The early, expansive use of a jumbo-size joint fundraising committee shows how the Clinton campaign has worked to maximize donations from wealthy supporters, seizing on rules loosened by the Supreme Court.

Many states were wary of joining the effort, worried that such a partnership would be perceived as an endorsement of Clinton and might interfere with their efforts to raise money from home state donors. But campaign officials — including Marlon Marshall, Clinton’s director of state campaigns — emphasized that this was a way to strengthen the party at its roots, a message Clinton echoed in the speech she delivered at the Minneapolis meeting to DNC members.

Makes you wonder how many of those superdelegates were bought.

“I’ve never seen anything like this,” said Lawrence Noble, a former general counsel of the Federal Election Commission (FEC) who is now with the nonpartisan Campaign Legal Center. “Joint victory funds are not intended to be separate operating committees that just support a single candidate. But they appear to be turning the traditional notion of a joint committee into a Hillary fundraising committee.”

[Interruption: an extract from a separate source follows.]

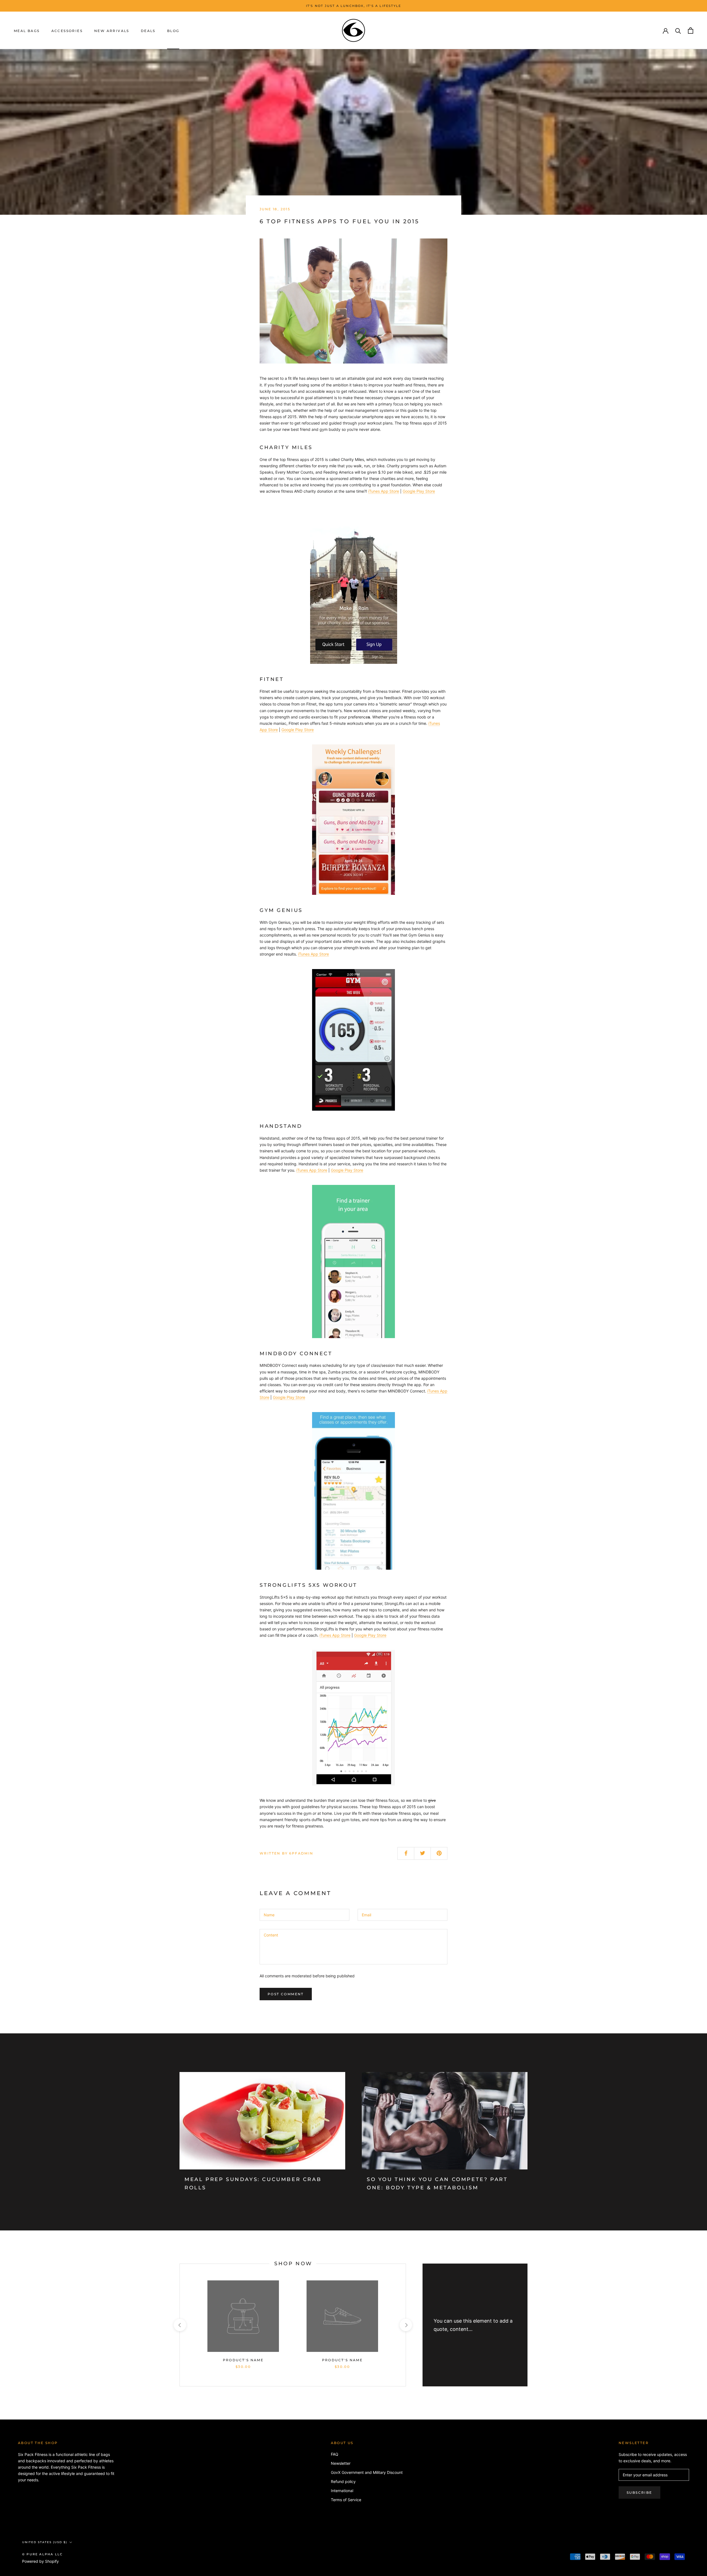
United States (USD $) (44, 2542)
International (342, 2490)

Of the $6.4 million the Hillary Victory Fund spent on operating costs last year, two-thirds went to two Washington, D.C.-area vendors that also work for the Clinton campaign: Bully Pulpit Interactive, which received $1.9 million for online ads, and Chapman Cubine Adams +Hussey, which was paid $2.4 million for direct mail solicitations, Federal Election Commission records show.

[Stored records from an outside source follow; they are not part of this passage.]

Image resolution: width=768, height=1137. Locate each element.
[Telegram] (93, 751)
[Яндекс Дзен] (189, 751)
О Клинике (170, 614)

The victory fund also sponsors Clinton’s online store, allowing donors who have already given the maximum to her campaign to purchase Hillary lapel pins, caps or car magnets, with their money benefiting the party. It’s similar to the way President Obama’s online shop was run in his 2012 reelection.Aides to Sanders, whose joint fundraising committee with the DNC has not yet been active, said the Hillary Victory Fund appears to be functioning as an arm of Clinton’s campaign.

Meanwhile, on social media, today I ran into a nest of Bernie supporters who wanted to tell the world about Hillary Clinton’s old Travelgate scandal from 1993. What can one say, but argh.

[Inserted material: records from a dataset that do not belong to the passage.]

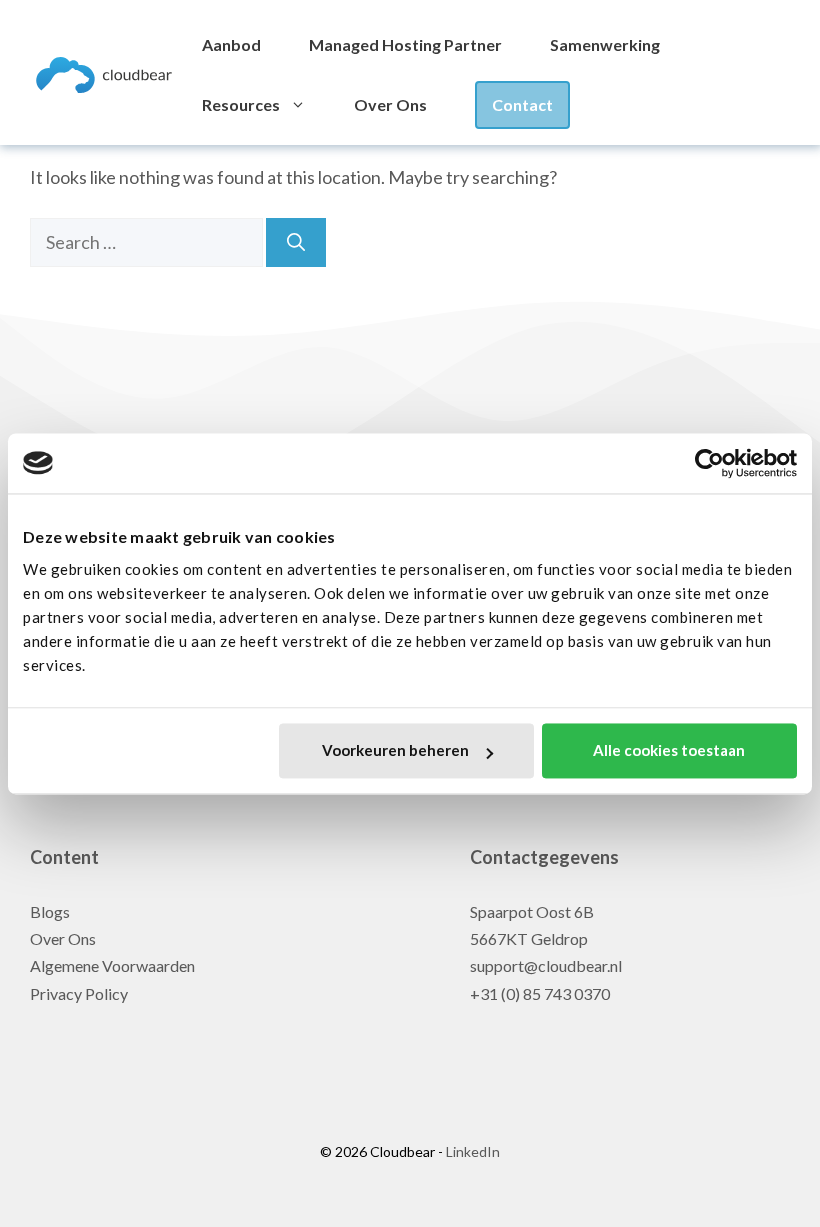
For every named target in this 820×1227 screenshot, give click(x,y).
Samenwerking (605, 44)
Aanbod (231, 44)
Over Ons (390, 104)
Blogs (50, 911)
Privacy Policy (79, 993)
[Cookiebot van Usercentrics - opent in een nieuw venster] (709, 463)
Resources (241, 104)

Now Margot Kidder (that Margot Kidder? I think yes) writes in Counterpunch that some screwy things are going on with the money at state level.

The Alaska Democratic party, in its end of the year filing with the FEC, said it raised $43,500 from the Hillary Victory Fund with 10,000.00 dollar donations from Clinton friends and billionaires, including hedge fund manage S Donald Sussman, and Hyatt Hotel heir JB Pritzker. ( two of the several $10,000  donors to the Montana State Democratic Party) . But in the same report it said it transferred the same amount of money, $43,500 back to the DNC – .  a technically legal move that effectively obliterates federal limits on donations to the national committee.

It just becomes a way to funnel more to the DNC to support the Clinton Campaign”, said Paul S. Ryan, deputy executive director of the Campaign Legal Centre, which advocates for campaign finance reform. “It’s effectively Hillary Clinton’s team soliciting Hillary Clinton’s supporters for much bigger checks than they can give to the campaign.”

The same thing happened with the Maine State Democratic Party with many of the same billionaire donors. Maine attracted many of Clinton’s biggest donors. But the contributions didn’t stay in Maine either, or in any of the other state democratic parties to which Hillary Victory Fund donations have been funneled.  In October and November two transfers totaling 39,000 from the Hillary Victory Fund to the Maine Democratic party sat for less than 48 hours before the same amounts were transferred to the DNC in Washington.

What the bleep is going on? Kidder goes on to say that Barack Obama had a similar deal gong on in 2008, but only after he had secured the nomination. Making these arrangements before the nomination makes it a very different thing —

The Democratic spokespeople for the17 states that refused to go along with the Clinton campaign’s plan, even though many of them were as broke as the Montana State Democratic Party was  (Nebraska springs to mind), were clear that it seemed less than democratic to be choosing sides in a primary that hadn’t happened yet.  That the very purpose of a primary was to let the people choose which candidate they wanted to represent them and to not let the party establishment load the dice in their own favour. They made it obvious that they were choosing democracy over kick-backs.

“A joint fundraising committee linking Hillary Clinton to the national Democratic Party and 33 state parties is routing money through those state parties and back into the coffers of the Clinton campaign and all its PACS and Funds … It is a highly unusual arraignment if only because presidential candidates do not normally enter into fundraising agreements with their party’s committees until after they actually win the nomination. And second, Clinton’s fundraising committee is the first since the Supreme Court’s 2014 McCutcheon v FEC decision eliminated aggregate contribution limits and congress increased party contribution limits in the 2014 omnibus budget bill” said Paul Blumenthal, a writer for The Huffington Post.

A loud article in the NYT in March proclaiming that elected officials in 22 states would not support Bernie Sanders conveniently left out that those 22 states had signed agreements with the Hillary Clinton campaign and the Hillary Victory Fund.

This stinks out loud, and is worse than I had imagined. Kidder’s piece is quite good and deserves to be read all the way though, btw. It ends with a list of the states involved in the Victory Fund. The superdelegates of those states may require scrutiny.